If you're testing old quizzes, this version will differ for models in the affected regions. Compare:
import ebisu
print(ebisu.updateRecall((531,531, 37.98), 0, 1, 24.0))
# old: (36.55688622754491, 36.886227544910184, 38.089740065719965)
# new: # (531.9583078300888, 531.9583078290626, 37.920753773390835)
(We actually already figured this out in the JavaScript version: fasiha/ebisu.js#21 and fasiha/ebisu.js#24.)
updateRecall
can now take floating point quizzes between 0 and 1 (inclusive) as successes
, to handle the case when your quiz isn’t quite correct or wasn’t fully incorrect. Varying this number between 0 and 1 will smoothly vary the halflife of the updated model.
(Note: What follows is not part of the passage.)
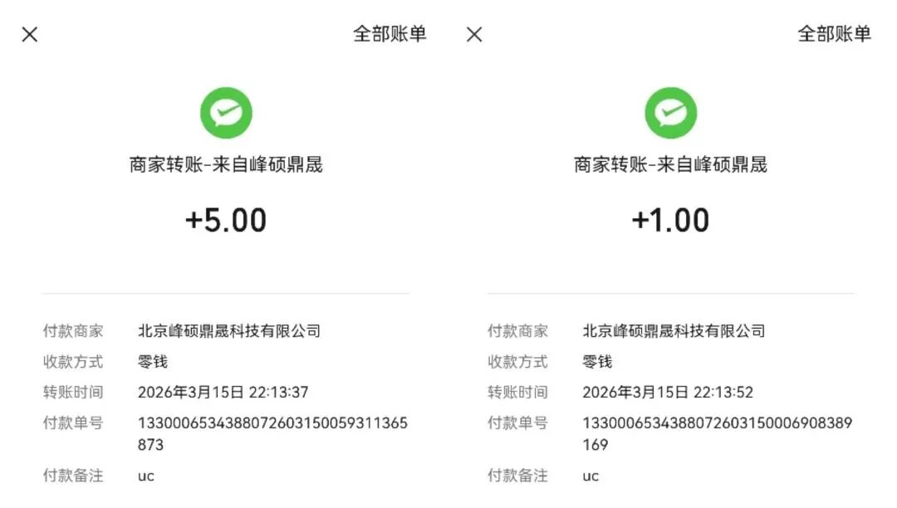Viewport: 897px width, 508px height.
Task: Tap the WeChat Pay icon above +1.00
Action: pos(670,113)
Under the hood, there's a noisy-Bernoulli statistical model: check for the math here.
A new function has been added to the API, rescaleHalflife
, for those cases when the halflife of a flashcard is just wrong and you need to multiply it by ten (so you see it less often) or divide it by two (so you see it more often).
updateRecall
will by default rebalance models, so that updated models will have α=β
(to within machine precision) and t
will be the halflife.
(This does have a performance impact, so I may have to flip the default to not always rebalance in a future release if this turns out to be problematic.)
(This means running updateRecall
in 2.1.0 with the same inputs will yield different numbers than 2.0.0. However, the differences are statistically very minor: they both represent very nearly the same probabilistic belief on recall.)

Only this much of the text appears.